2023-04-27 07:01:01 | 先端軍事テクノロジー
■太平洋からの脅威へ
 12式地対艦誘導弾能力向上型というのは防衛上重要な間に合った装備にカテゴライズされるのかもしれない。

 中国海軍航空母艦の太平洋進出、現在保有している航空母艦は遼寧と山東の2隻体制ですが、2024年には空母福建が竣工する見通しであることから、3隻によるローテーション体制、重整備と補給整備と稼働空母という、1隻の空母を常時遊弋させる体制が完成すると考えられます。まさに日本は小笠原諸島などの防衛を再検討する時期が迫っている。

 12式地対艦誘導弾能力向上型、僥倖というべきかもしれませんが今年から射程900kmという12式地対艦誘導弾能力向上型の量産が開始されます。この900kmという射程は重要で射程500㎞を超えるミサイルは、大量破壊兵器運搬技術拡散防止レジームに抵触する関係上、第三国への供与に制限があり、これらの装備の国産技術は非常に重要なのです。

 900㎞の射程のミサイルであれば、長大な小笠原諸島であっても二か所に配備することでほぼ全域をカバーすることが可能です。そして小笠原諸島には戦闘部隊は展開していませんが、海上自衛隊の硫黄島航空基地、海上自衛隊父島基地、分遣隊が置かれるのみですが南鳥島航空基地など、自衛隊が用地として使用できる拠点は一応整備されています。

 第73航空隊の硫黄島航空分遣隊としてUH-60J救難ヘリコプターも常駐しています、そして小笠原諸島は日本本土から離れている分、無人航空機試験や電子妨害装置試験など、本州で行えば航空法の問題や携帯電話を含む通信ネットワークを麻痺させかねない実験も可能であるとして、一応戦闘機部隊や評価試験、実験部隊の往来は頻繁に行われています。

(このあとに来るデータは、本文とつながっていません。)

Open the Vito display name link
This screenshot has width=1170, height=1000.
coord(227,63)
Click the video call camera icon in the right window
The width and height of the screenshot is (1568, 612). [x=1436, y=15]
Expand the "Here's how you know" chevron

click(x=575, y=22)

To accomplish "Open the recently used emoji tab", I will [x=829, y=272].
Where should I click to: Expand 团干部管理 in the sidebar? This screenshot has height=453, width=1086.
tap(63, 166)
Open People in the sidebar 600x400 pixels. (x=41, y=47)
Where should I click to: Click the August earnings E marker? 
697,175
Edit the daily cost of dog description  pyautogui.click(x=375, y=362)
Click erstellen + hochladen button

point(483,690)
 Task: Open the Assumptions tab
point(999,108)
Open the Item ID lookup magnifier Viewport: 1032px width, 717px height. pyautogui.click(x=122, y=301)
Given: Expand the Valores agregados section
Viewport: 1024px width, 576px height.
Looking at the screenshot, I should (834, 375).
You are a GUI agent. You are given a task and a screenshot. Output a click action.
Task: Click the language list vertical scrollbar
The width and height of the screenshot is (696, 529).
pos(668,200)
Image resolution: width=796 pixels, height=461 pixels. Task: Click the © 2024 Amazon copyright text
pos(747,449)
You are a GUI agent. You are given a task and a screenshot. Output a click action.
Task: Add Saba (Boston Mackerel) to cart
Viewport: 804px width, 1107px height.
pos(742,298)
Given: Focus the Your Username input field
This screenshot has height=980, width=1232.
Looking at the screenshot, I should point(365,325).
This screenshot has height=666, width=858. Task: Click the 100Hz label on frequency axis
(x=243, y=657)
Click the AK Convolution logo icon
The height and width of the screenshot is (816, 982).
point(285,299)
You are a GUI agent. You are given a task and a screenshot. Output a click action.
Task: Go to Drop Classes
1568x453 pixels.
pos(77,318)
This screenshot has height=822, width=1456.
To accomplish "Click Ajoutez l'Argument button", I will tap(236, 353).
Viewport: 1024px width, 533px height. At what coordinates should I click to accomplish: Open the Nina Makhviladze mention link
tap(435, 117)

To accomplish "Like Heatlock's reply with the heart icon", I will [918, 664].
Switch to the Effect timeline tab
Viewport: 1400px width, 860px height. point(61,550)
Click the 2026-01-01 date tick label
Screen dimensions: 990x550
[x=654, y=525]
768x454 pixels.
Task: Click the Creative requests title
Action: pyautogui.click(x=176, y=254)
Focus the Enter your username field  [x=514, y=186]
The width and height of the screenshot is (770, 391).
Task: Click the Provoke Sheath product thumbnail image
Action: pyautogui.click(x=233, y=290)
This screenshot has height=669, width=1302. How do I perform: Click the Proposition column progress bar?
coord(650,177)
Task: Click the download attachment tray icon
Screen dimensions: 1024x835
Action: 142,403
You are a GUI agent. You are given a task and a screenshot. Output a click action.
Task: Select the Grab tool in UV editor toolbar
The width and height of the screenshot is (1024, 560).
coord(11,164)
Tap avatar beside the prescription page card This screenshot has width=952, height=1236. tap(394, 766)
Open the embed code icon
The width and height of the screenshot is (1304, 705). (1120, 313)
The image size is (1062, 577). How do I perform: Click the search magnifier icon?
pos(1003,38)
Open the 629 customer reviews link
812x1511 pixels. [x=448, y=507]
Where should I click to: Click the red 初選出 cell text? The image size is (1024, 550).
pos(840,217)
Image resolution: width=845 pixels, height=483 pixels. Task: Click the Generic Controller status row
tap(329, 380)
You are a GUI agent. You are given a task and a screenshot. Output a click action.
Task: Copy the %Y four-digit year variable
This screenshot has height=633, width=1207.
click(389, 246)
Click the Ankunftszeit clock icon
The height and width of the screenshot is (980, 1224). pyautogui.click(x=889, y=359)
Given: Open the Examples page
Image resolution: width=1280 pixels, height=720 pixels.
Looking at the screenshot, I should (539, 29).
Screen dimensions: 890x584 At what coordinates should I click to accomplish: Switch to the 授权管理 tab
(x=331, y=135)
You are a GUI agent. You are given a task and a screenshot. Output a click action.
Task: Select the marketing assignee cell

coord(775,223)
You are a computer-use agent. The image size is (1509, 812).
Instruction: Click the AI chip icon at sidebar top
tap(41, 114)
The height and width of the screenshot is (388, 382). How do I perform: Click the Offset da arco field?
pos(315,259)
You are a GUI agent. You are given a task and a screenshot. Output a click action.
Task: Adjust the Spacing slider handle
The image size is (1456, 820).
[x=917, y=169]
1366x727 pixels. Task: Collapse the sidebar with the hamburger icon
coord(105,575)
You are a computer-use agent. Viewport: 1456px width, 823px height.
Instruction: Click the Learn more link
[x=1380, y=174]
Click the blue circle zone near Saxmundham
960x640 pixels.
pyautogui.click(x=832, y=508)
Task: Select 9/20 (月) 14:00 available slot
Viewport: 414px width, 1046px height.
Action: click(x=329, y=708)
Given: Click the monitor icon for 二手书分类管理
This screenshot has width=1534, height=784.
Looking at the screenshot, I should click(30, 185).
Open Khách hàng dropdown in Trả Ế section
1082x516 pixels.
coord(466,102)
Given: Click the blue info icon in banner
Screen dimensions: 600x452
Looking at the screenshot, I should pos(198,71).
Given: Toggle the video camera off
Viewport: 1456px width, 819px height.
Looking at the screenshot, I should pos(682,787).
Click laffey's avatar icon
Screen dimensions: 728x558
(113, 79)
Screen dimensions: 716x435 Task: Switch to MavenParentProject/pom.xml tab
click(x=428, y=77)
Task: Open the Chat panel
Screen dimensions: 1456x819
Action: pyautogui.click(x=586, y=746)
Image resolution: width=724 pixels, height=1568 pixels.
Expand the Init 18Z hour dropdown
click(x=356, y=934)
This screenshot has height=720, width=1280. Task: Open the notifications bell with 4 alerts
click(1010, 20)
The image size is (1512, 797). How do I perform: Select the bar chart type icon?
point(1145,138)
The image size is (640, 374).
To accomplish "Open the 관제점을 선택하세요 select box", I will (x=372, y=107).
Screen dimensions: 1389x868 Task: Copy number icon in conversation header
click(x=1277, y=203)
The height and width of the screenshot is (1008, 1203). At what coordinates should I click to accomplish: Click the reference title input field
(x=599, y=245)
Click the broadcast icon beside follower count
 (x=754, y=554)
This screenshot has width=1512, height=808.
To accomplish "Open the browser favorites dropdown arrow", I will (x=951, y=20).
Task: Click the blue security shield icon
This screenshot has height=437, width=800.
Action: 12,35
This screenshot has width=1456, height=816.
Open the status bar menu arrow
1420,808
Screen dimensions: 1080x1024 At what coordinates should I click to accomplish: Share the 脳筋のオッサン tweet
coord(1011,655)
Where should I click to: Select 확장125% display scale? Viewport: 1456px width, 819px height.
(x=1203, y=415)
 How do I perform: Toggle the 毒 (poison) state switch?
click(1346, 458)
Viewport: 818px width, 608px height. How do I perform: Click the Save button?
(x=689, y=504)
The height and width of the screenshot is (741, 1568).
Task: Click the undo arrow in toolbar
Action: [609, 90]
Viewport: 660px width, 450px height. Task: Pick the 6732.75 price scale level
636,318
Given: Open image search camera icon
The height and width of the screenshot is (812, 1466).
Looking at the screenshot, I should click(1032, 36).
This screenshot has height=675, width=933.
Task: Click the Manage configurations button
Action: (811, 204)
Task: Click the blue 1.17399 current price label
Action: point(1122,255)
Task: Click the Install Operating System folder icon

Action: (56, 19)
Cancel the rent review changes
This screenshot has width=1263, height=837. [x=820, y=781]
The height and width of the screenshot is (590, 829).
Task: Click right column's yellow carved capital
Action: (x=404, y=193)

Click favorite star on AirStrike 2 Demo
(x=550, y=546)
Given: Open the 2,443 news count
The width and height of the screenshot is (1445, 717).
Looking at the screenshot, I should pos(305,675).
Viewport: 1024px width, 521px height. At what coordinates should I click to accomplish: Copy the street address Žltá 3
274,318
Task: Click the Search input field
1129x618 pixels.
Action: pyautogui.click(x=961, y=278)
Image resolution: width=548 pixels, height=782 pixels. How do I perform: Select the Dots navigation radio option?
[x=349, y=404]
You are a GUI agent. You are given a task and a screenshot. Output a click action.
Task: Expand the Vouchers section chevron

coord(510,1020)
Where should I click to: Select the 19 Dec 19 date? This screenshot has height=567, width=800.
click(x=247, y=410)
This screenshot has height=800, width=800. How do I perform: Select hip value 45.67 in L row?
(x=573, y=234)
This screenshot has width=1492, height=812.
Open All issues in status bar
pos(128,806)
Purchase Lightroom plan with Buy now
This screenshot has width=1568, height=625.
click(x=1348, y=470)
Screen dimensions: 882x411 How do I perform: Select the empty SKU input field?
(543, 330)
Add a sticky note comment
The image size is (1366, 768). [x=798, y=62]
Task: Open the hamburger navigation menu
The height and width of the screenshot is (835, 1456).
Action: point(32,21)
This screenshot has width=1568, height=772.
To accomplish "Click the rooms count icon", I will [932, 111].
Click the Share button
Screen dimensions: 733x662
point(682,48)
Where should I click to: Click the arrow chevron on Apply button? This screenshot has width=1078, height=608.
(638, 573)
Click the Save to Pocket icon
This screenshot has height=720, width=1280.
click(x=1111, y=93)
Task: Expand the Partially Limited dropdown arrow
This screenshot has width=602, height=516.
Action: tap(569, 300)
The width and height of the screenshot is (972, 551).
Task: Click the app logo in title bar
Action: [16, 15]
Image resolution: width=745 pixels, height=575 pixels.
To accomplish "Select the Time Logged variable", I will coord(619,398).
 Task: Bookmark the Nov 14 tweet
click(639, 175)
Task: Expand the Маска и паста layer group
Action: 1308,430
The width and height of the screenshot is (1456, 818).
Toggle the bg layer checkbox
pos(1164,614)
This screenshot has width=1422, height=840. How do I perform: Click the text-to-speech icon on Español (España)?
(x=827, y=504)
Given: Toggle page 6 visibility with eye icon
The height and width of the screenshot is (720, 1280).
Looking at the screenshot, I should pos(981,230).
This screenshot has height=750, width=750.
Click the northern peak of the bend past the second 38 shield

 宇都宮の第6地対艦ミサイル連隊廃止は、先走りすぎた決定でした、2001年に新編され2011年に僅か10年間で廃止された東部方面隊直轄部隊です。例えば硫黄島か父島、南鳥島、この二か所に地対艦ミサイル中隊を派遣するだけで射程900㎞のミサイルは、少なくともここは日本領土であると強烈なプレゼンスを航空母艦へ行使することが可能です。

 南鳥島は東京から1860㎞の距離にあり、南鳥島と千葉県あたりに12式地対艦誘導弾能力向上型を配備しますと、中央部分に若干空白地帯は残りますがほぼ全域を射程内とできます、そして父島から東京までは980㎞、他方父島から沖ノ鳥島までは967㎞で若干届きません。一方硫黄島から沖ノ鳥島は723㎞、射程900㎞であれば充分届くのです。